Jaylynn shuddered and took another bite of scrambled eggs. “Who could find that attractive? What a domineering controlling—you know the word I want to use. She’s so focused on building her career that I’d bet you if Seaford did put a move on her, she’d tell him to back off.”
“Jaylynn, something I want you to think about. It’s not just men that commit crimes. Have you considered that whoever sent that letter could have engineered Lyndzee’s kidnapping as a way to get back at Seaford? Or is it possible this unknown woman took Lyndzee to get your husband back?”

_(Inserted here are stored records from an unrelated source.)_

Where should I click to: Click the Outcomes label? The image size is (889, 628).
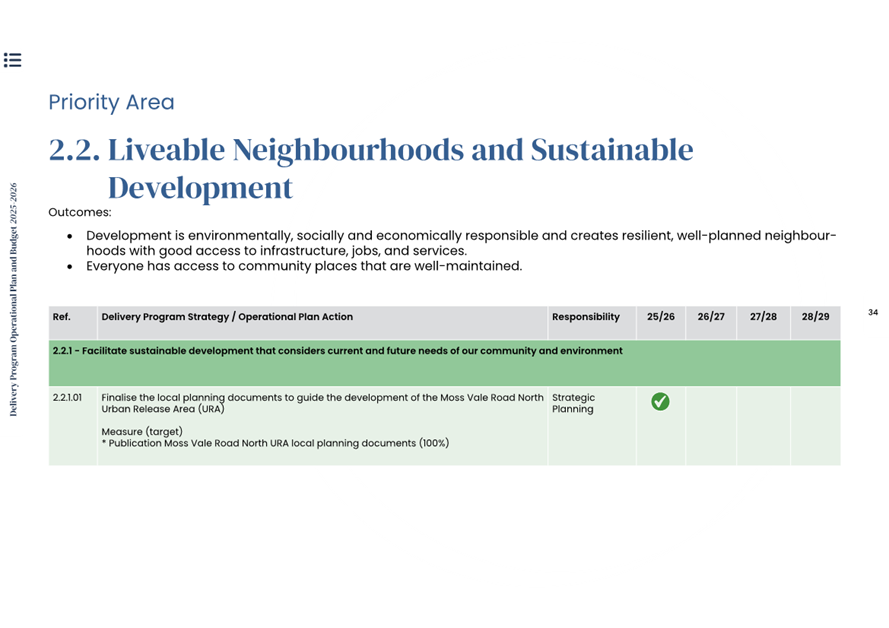click(80, 212)
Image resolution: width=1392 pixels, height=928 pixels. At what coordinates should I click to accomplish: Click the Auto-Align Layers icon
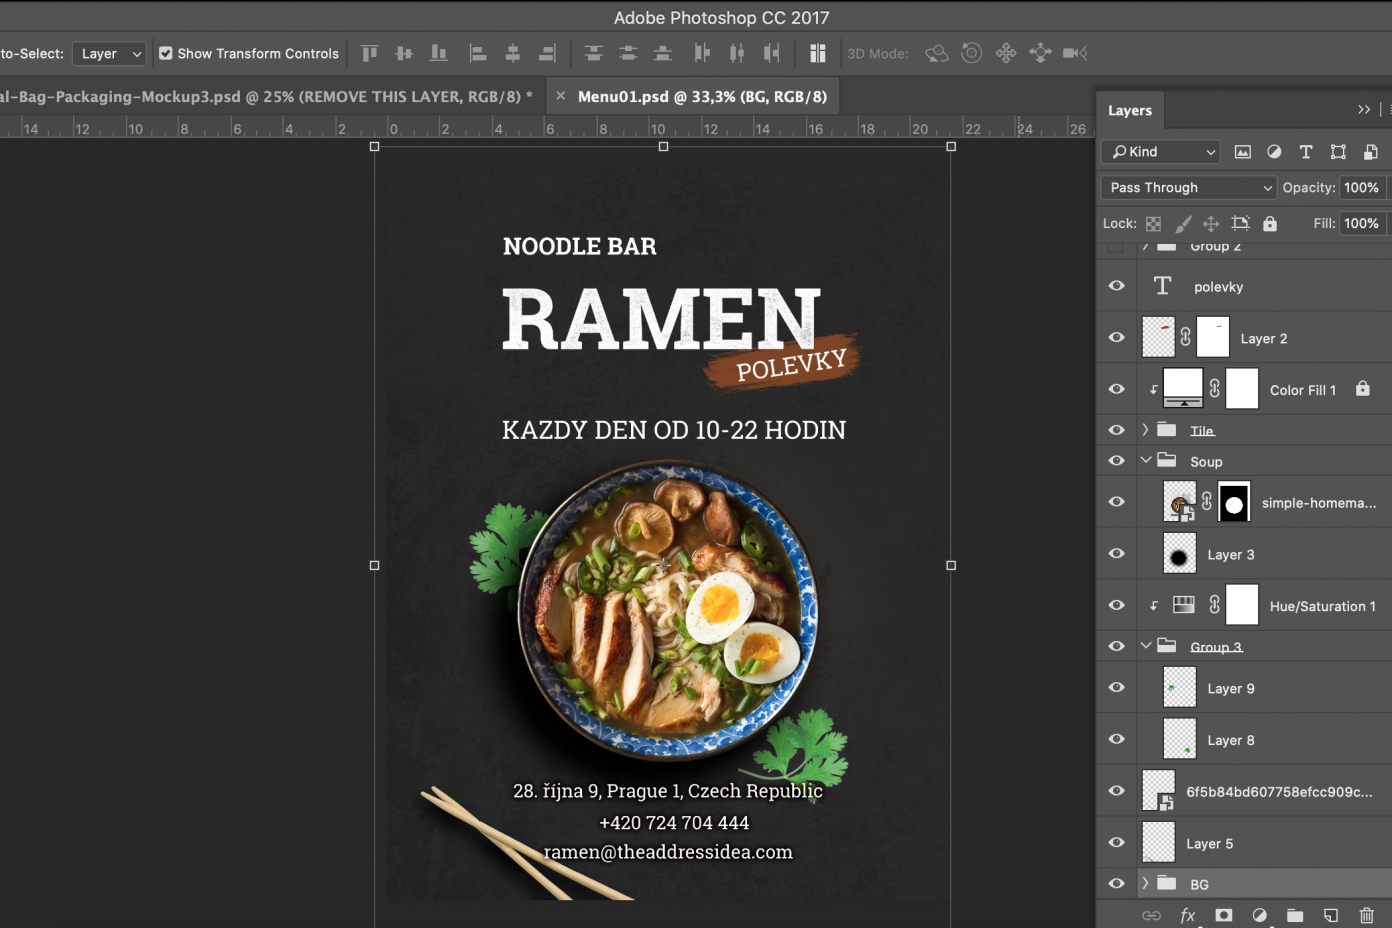point(817,53)
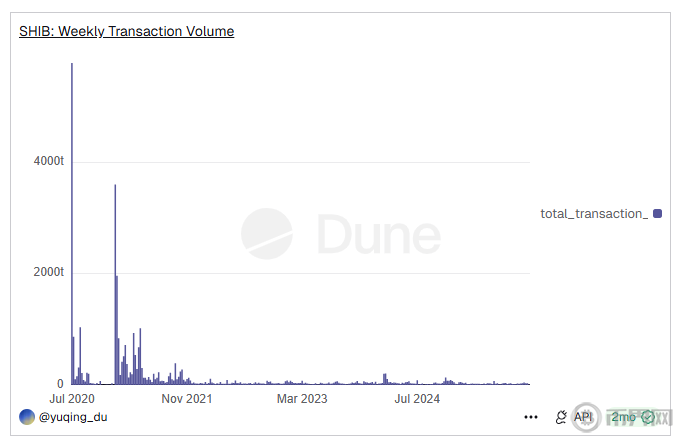This screenshot has width=684, height=445.
Task: Click the Dune watermark text
Action: pos(379,235)
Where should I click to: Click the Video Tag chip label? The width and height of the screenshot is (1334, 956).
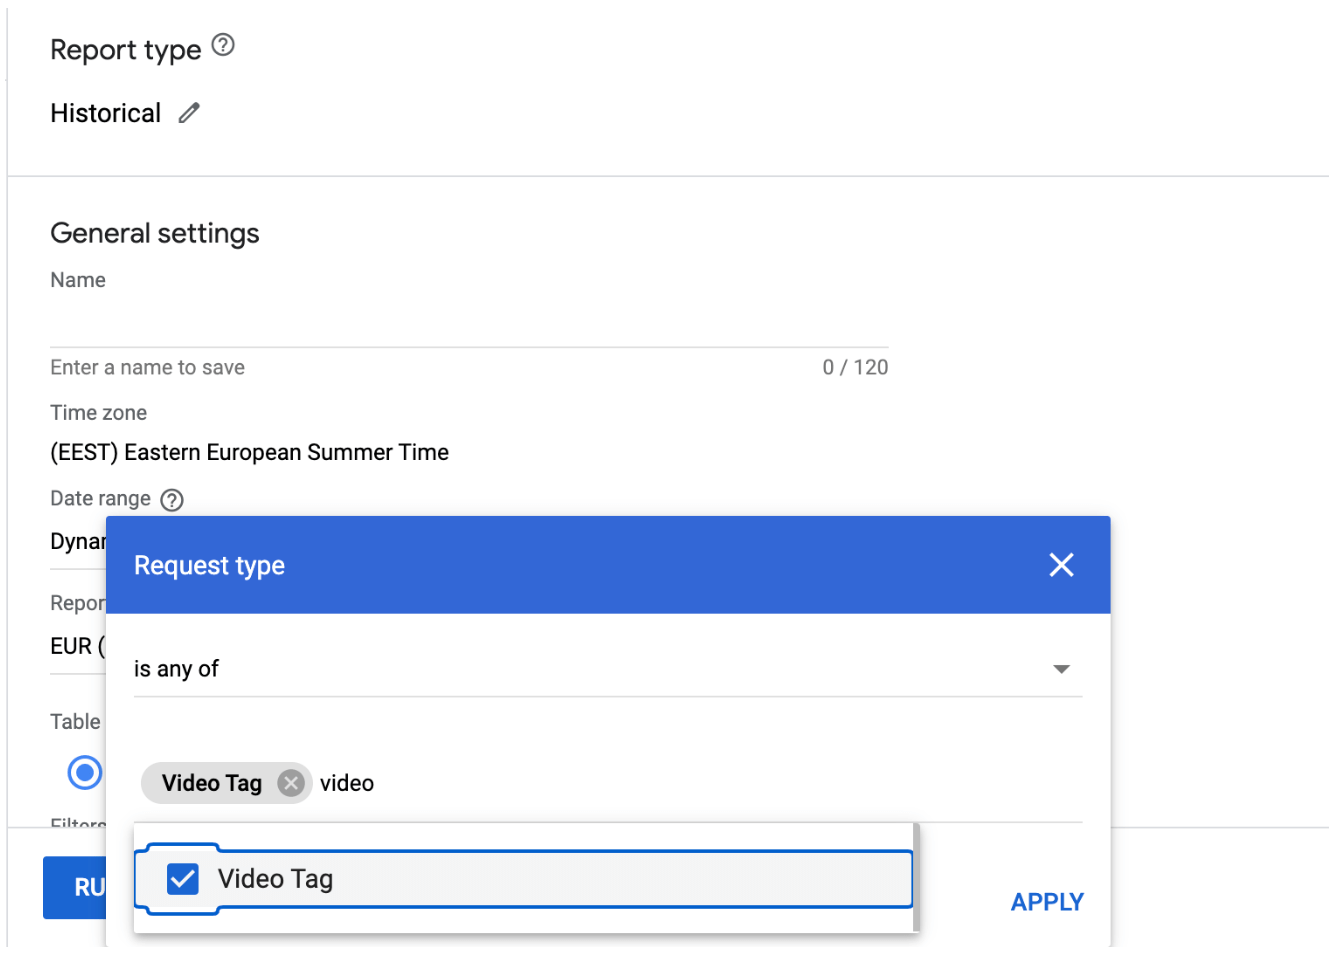click(x=212, y=783)
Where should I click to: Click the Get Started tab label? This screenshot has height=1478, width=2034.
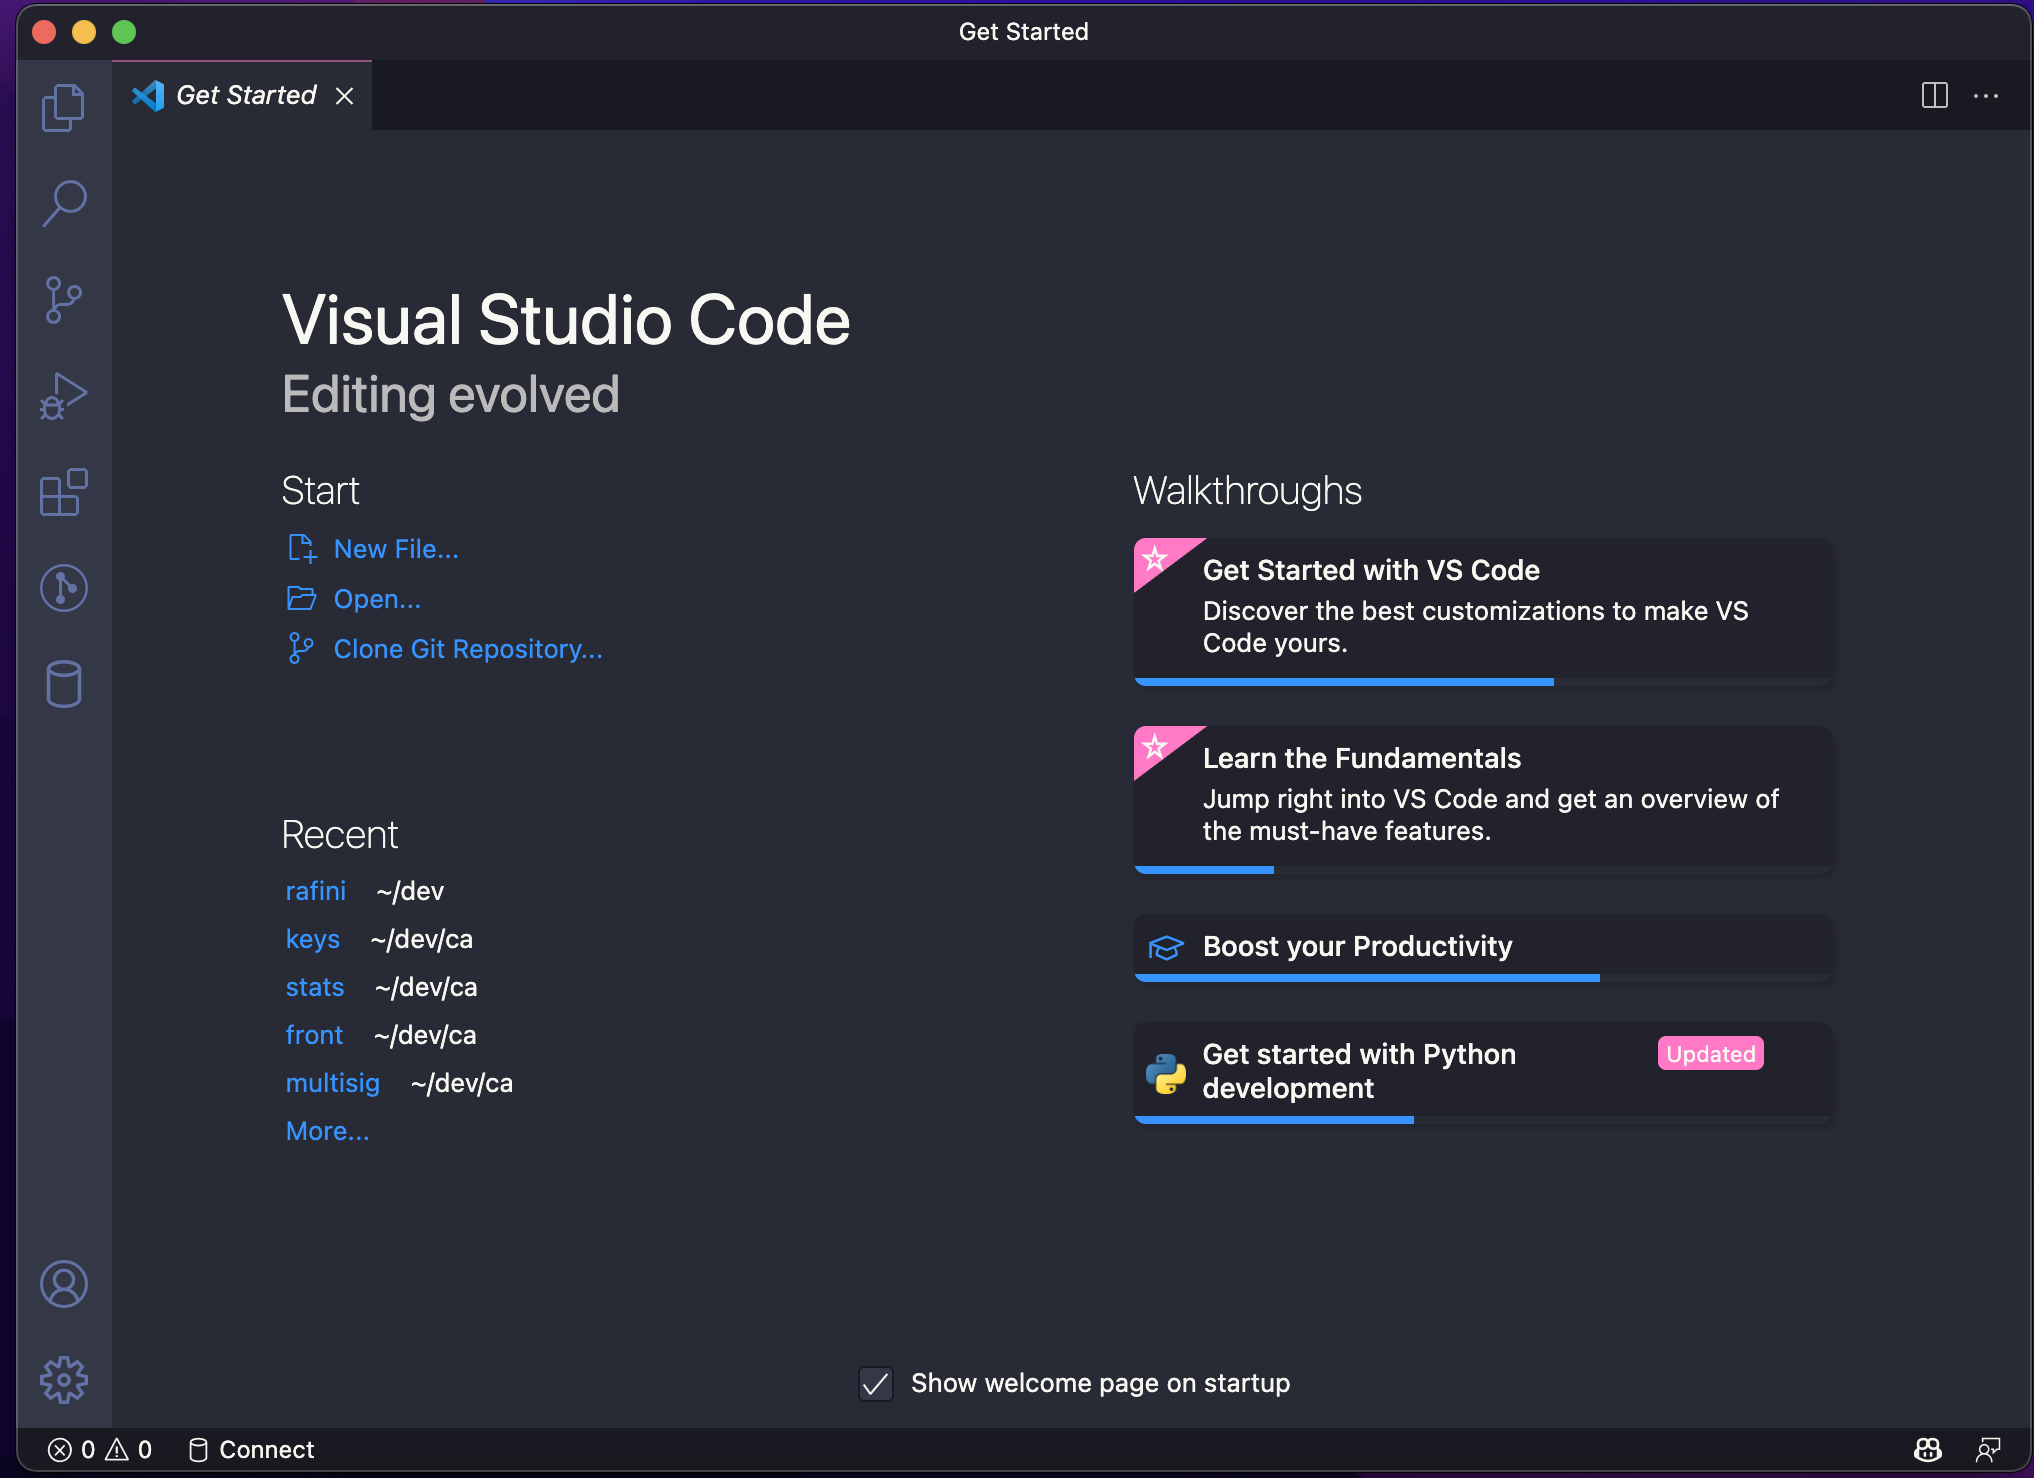click(246, 95)
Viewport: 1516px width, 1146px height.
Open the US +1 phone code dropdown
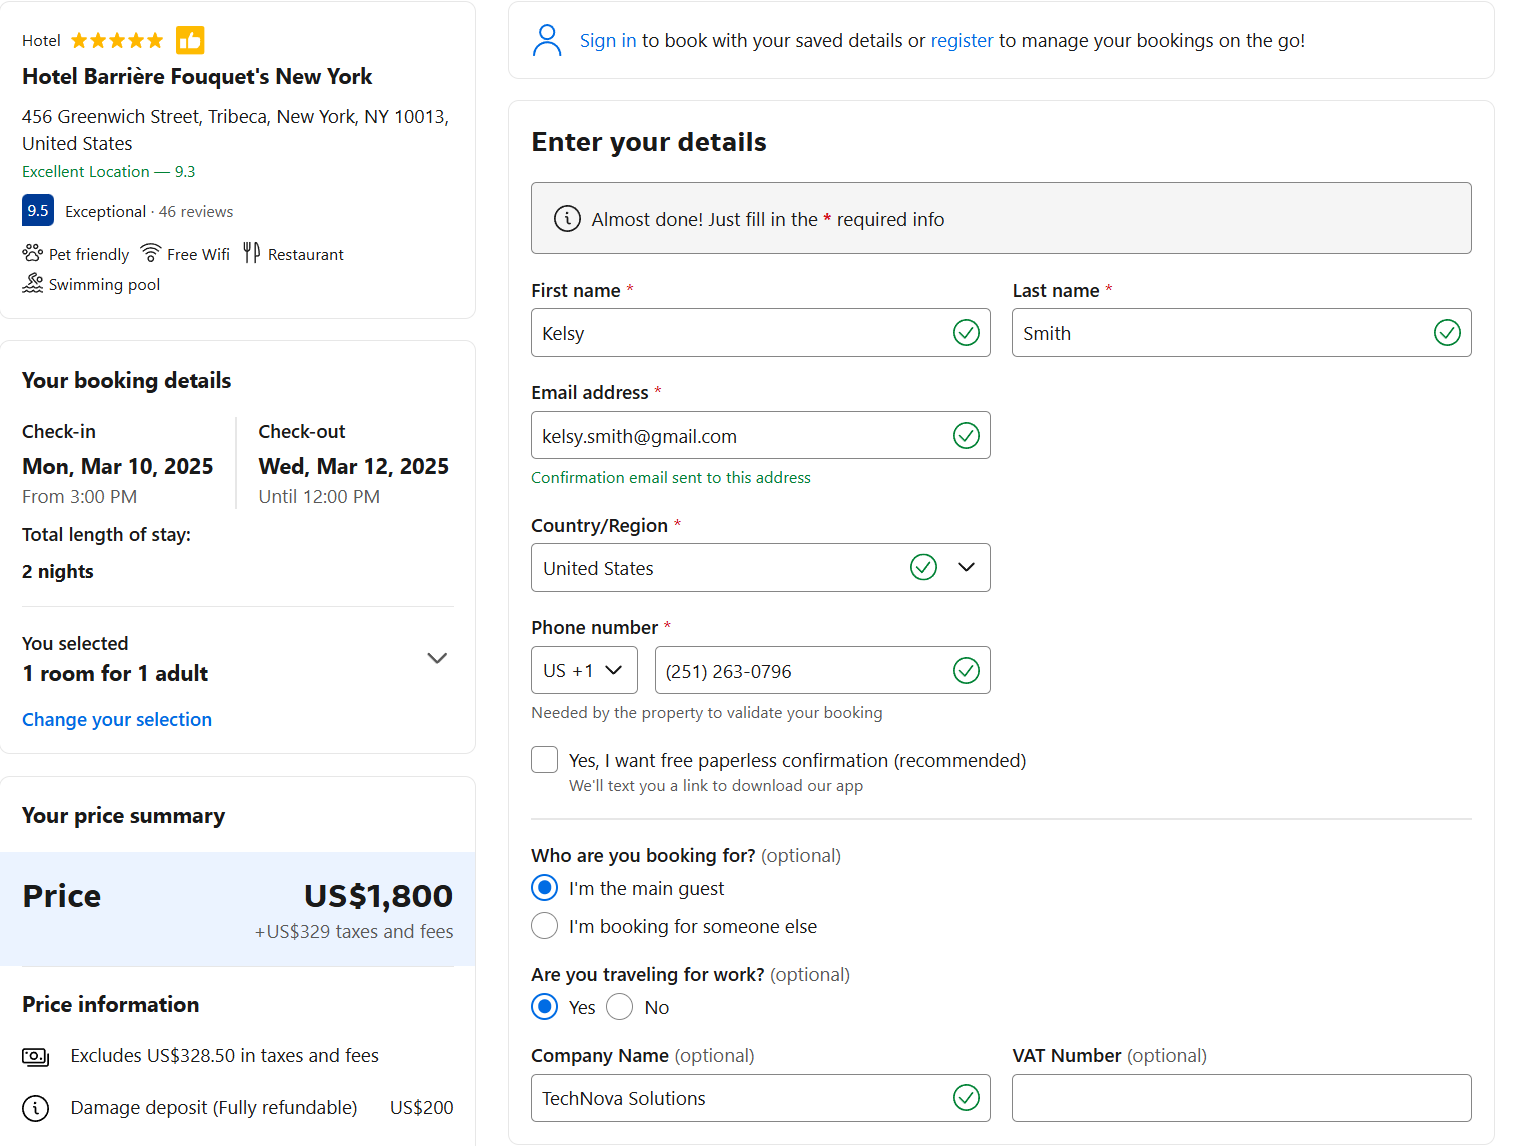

Shock and realization filled Jaylynn’s face as her fork clattered to her plate. “What have I done? What have I done? I should have taken this to the police when I got it yesterday!”
“You’ve had this a whole day and you just sat on it?”
“It came in yesterday’s mail and I told you, I thought it just proved that Seaford would steal Lyndzee the first chance he got—and since the police don’t believe he had anything to do with it, I wanted you to see it first.”
“Maybe this little chickee-poo, whoever she is, thinks she’s doing their relationship a favor,” Addison pointed out. “She wants your man back. Maybe she’ll kidnap your daughter as a way to do that.”
Jaylynn stood up, her paper napkin sliding to the floor. “I’ve got to get back! I’ve got to get to the police with this letter!”
Addison grabbed Jaylynn by the wrist. “Now I’m also obligated to tell the police I saw the letter. My prints are all over it. That’s not going to look good for you or me. But that also obligates me to write a story as well. The police and the FBI aren’t going to like that.”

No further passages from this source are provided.